I’m a lot like you. The details of our experiences may differ, but we’ve all suffered the same sting of divorce. Each of us carries our own particular brand of pain. Some plod along carrying the low-lying emotions for a few months while others bear the weight for years.
My 17-year marriage met its end in the fall of 2009, but I was aware of that no-turning-back feeling gurgling deep in my gut before then, in August of the same year. I couldn’t believe that I was going to be divorced. What had I done so horribly wrong? I compared myself to countless other women whose marriages seemed so fairytale perfect. I was eyeballs deep in a spiral of despondency with no idea how to set things straight. Sound familiar?
Once my ex and I decided we couldn’t repair the relationship, our divorce process lasted four years. We burned through four divorce lawyers, everyone’s “helpful” advice and much more money than I care to mention.

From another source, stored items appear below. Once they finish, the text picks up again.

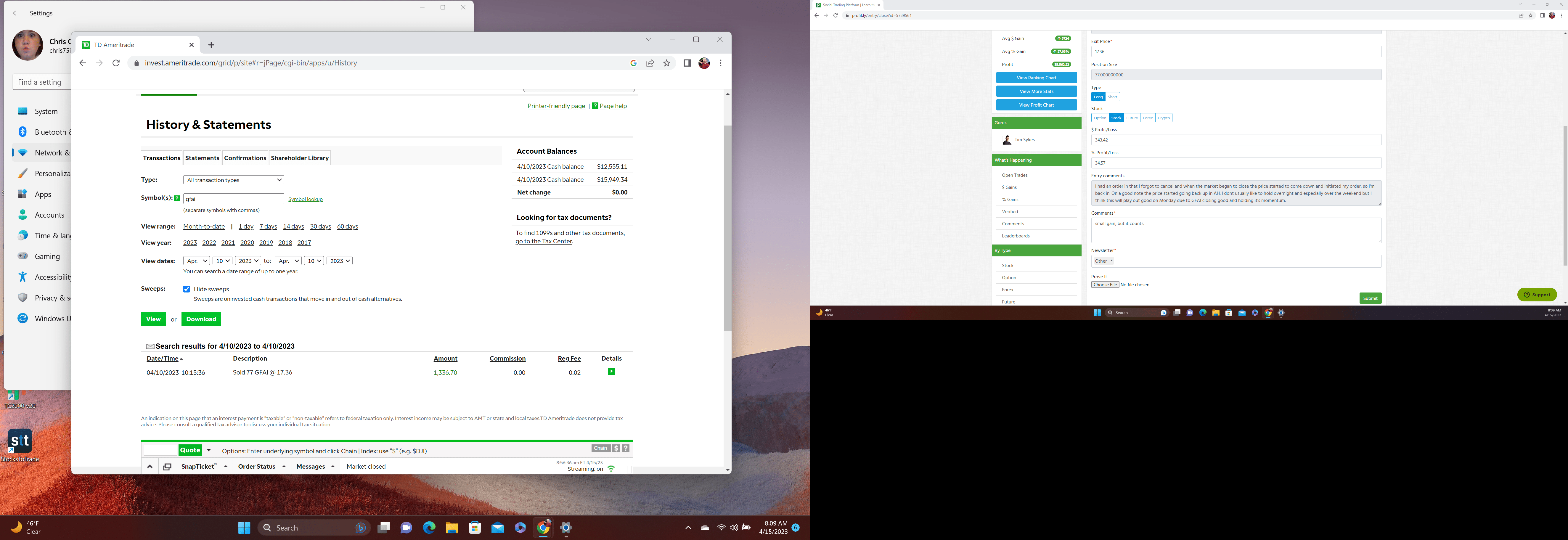The height and width of the screenshot is (540, 1568).
Task: Select Crypto in the Stock type selector
Action: 1163,118
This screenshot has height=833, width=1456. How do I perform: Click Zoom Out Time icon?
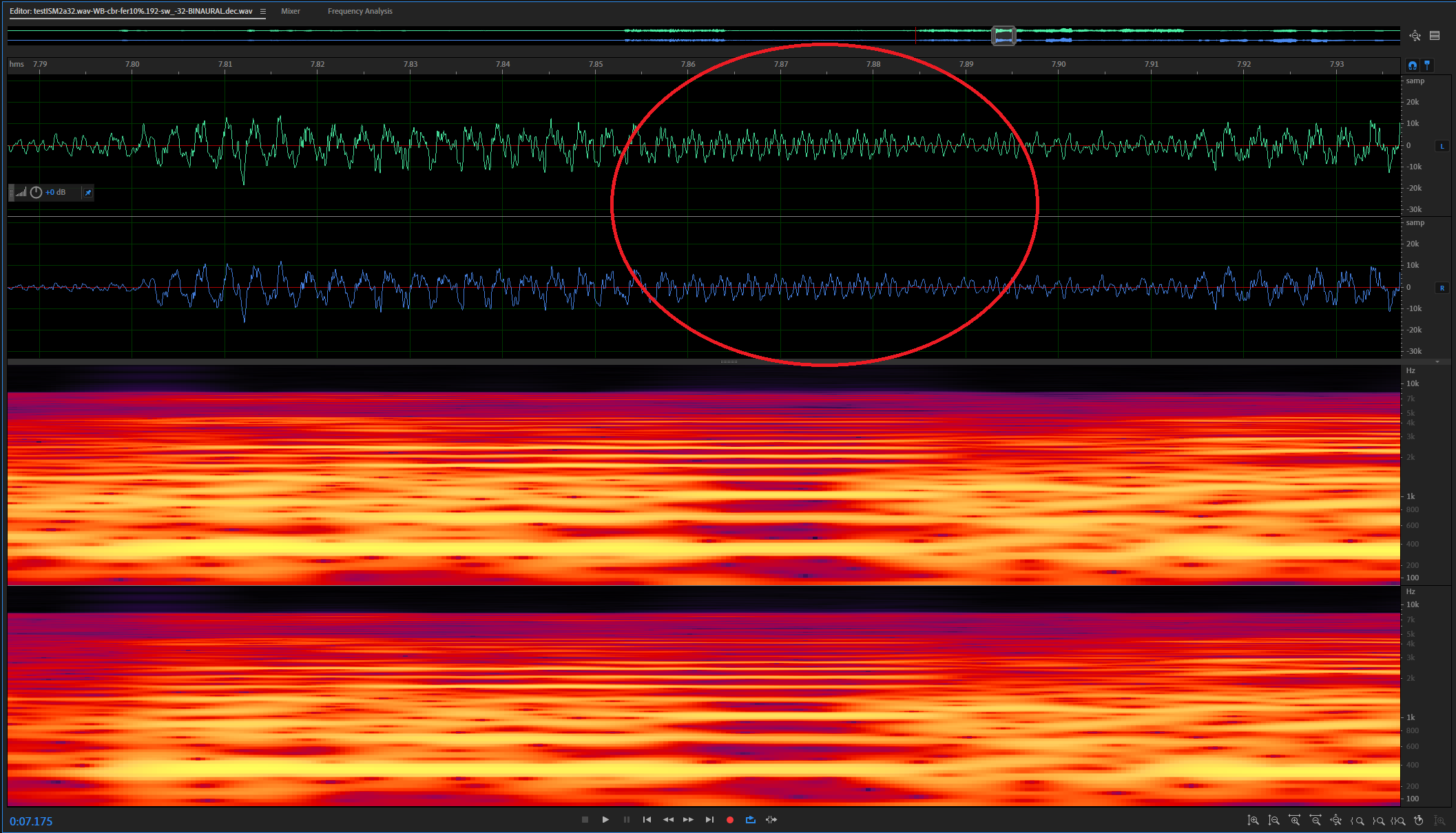(x=1315, y=821)
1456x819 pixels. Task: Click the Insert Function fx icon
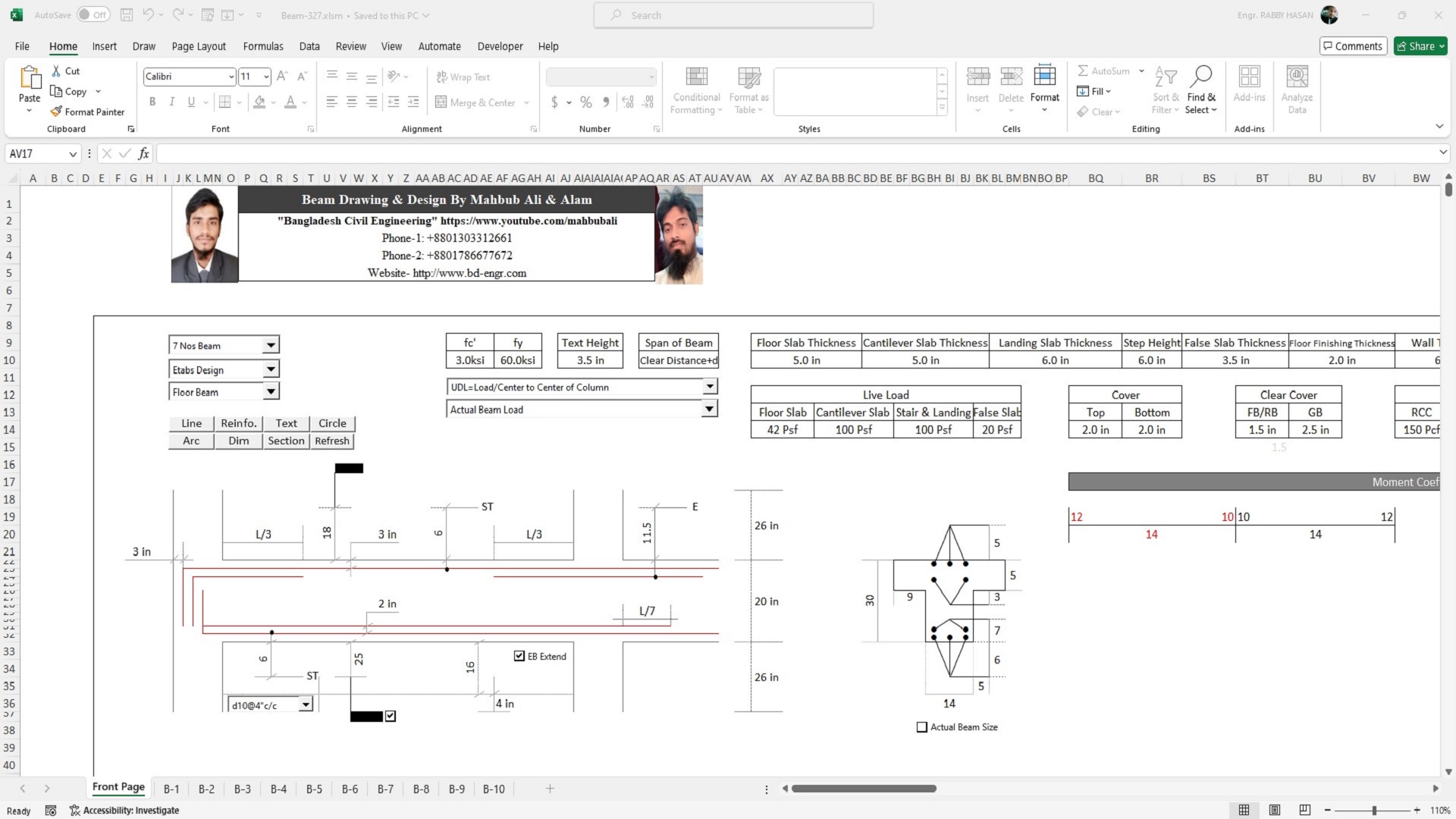click(143, 154)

I remember at one point wishing there was a checkbox quiz that could help me decide if getting divorced was even the right decision. It would say, “Carey! Since you answered yes to 8 out of 10 of these questions you should definitely get divorced!” Then it would prescribe the remedy. My solution would be drawn out clearly and precisely so I wouldn’t have to question myself or deal with the worry that I was ruining my family, screwing up my kids, or going to end up alone forever. Obviously, things weren’t so easy.
I began rebuilding my life again and in 2013 I became a business owner. I started Tournesol Wellness with a mission to help people who were stuck in similar ruts. At Tournesol I established a self-empowerment methodology called The Success Alchemy. The Success Alchemy combines frontier science and ancient wisdom to provide personalized roadmaps for physical and emotional success.
Back in 2009, I wished desperately for a roadmap, a guide to show me how to feel better and be stronger every day. There were so many times I didn’t want to have to be the strong one. I wondered where the heck was my savior? Where was my knight in shining armor to rescue me and make it all better? There was none. I had to learn to rely on myself.
It’s been 9.5 years since my ex and I separated. Looking back, I’m shocked at how quickly the time has passed. I am amazed at my growth and am stronger than I’ve ever been. Not that I have zero growing left to do. Absolutely not. I learn new and sometimes painful lessons every day, but I’m much better at predicting them, they aren’t as deeply frustrating and they don’t last nearly as long (e.g. the three-day “coma” I was in when my first post-divorce “boyfriend” ghosted me).
Looking back, I’m shocked at how quickly the time has passed. I am amazed at my growth and am stronger than I’ve ever been.
I remember one therapy session in 2010 when my therapist gave me a book about co-dependency. Boy was I pissed. How dare he suggest I wasn’t merely a victim, but that I contributed to the circumstances surrounding my divorce? It had been so damn easy to be a victim and to blame. My therapist was taking my safety net away from me and I felt violated and exposed. He made me question the beliefs I held about myself at a time when my wounds were still so raw. I directed a red hot laser beam of blame on him that day.
This was a painful turning point. I had to choose between remaining safely stubborn in my old beliefs and walking barefoot over the hot coals of stone-cold reality. Digging deep I knew I didn’t want to remain stagnant. If I was going to become healthy, I had to take a look at my past choices and actions. I had to stop making my ex the scapegoat for our failed marriage. I had to release my ego and find sanctuary in being vulnerable.
I’m able to find some amusement looking back at the old me. Throughout the day-to-day healing process, I saw no direct correlation between my increased emotional strength and the steps I was taking to grow. My efforts seemed haphazard and arranged by chance. But I know better now.
Months came and went and I was setting better boundaries. I was making plans and envisioning a positive future. I was filling my mind and time with new ideas and personal growth. I was building a powerful life. Now I’m blessed to be able to help others do the same.
Physical and emotional pain is exponentially diminished when we have a resilient mind and body. Building resilience is a process. My clients all begin their journey with me by learning the hierarchy of healing. The hierarchy begins with meeting physical health needs, then behavioral health needs and finally spiritual health needs.
Always remember that one size doesn’t fit all. Avoid self-judgment if someone else was able to move on from her divorce much more quickly, or if another divorced couple seemed to manage exceedingly well. We all learn and grow differently, so have empathy for yourself and your path.
The five primary needs are eating, sleeping, moving, breathing and socializing. When you don’t feel grounded, when you can’t make a decision and are being self-critical, take a pause. Those signs are your body’s way of telling you that your physical needs aren’t being met.
If any of these items need improvement, make a change. Make it small and achievable so you feel a sense of accomplishment. This is the first step and it will help open your mind to making clear decisions, self-love, falling in love again, succeeding at work, being a good friend and walking the path of the incredibly powerful woman that you are.